Loto tiba-tiba saja tertawa geli, seakan ia terkenang akan sesuatu. "Dulu sekali ... aku mengenal seorang wanita. Bisa dikatakan dia adalah pacarku. Pacar pertamaku. Namanya Zeta. Dia juga mengatakan suka dengan kitab yang sering k****a itu. Zeta sering menyebut kitabku sebagai Bible Arab. Dia juga sama sepertimu, mengatakan kalau Al-Qur'an berisi ayat-ayat yang indah."
"Jadi kau pernah punya pacar Loto?"
"Iya. Dulu sekali. Saat usiaku masih 19 tahun. Aku pernah dua kali merantau keluar Vehaaruio. Pertama saat usiaku menginjak 17 tahun. Aku diminta meninggalkan kawasan negara bagian Nevada oleh Nihima untuk pergi merantau sebagai pembuktian seorang Acahualpa yang beranjak dewasa. Ini semacam tradisi peralihan Acahualpa yang harus dilalui oleh semua remaja lelaki Acahualpa yang baru menginjak tahap kedewasaan. Kami dipaksa meninggalkan desa dan orangtua selama satu tahun untuk membuktikan diri kami bisa bertahan di dunia luar. Saat itulah aku bertemu dengan Zeta dan menjalin hubungan dengannya. Dia putri seorang pengusaha tekstil dan industrialis kaya di Liberty Hills, California. Itu sudah lama sekali."
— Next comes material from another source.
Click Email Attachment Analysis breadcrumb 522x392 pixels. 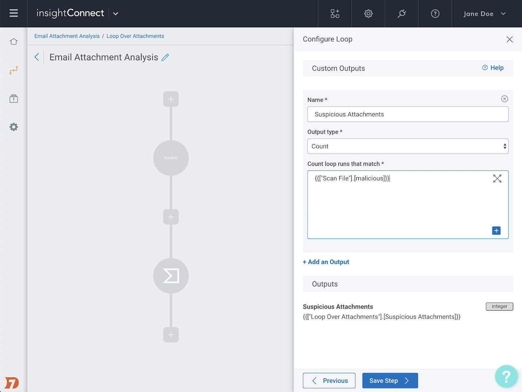click(67, 36)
"Jadi ... sekarang kau sudah lama putus dengannya?"
"Sudah sangat lama. Kami bahkan sudah kehilangan kontak dan tidak pernah berkomunikasi lagi satu sama lain. Kami tak pernah bertemu lagi. Tapi baru saja kemarin, rasanya aku seperti melihatnya lagi di kota Memento. Aku lantas mengejarnya tapi aku malah kehilangan jejaknya."
"Kau masih menyimpan perasaan untuknya, Loto?" tanya Michah menekuk bibirnya.
"Entahlah. Itu hanya cinta anak muda yang baru menginjak dewasa saja," jawab Loto. "Aku hanya ingin bilang dia juga sama denganmu, suka dengan ayat-ayat Qur'an yang sering k****a ketika berada di dekatnya. Soal Qur'an itu, akan kuusahakan untukmu. Akan kucari yang memiliki terjemahan Inggrisnya. Tapi jika aku tidak menemukannya, aku minta maaf. Pasti sangat sulit menemukan Qur'an berbahasa Inggris. Punyaku, mungkin adalah satu-satunya."
"Terima kasih, Loto. Tidak apa-apa jika kau tidak menemukannya. Aku hanya benar-benar ingin membacanya lagi. Kurasa kitab itu bisa membimbingku." Ucap Michah. "Aku ingin mengenal lebih jauh Islam selama kau masih ada disini. Aku sungguh tertarik dengan Islam-mu ini."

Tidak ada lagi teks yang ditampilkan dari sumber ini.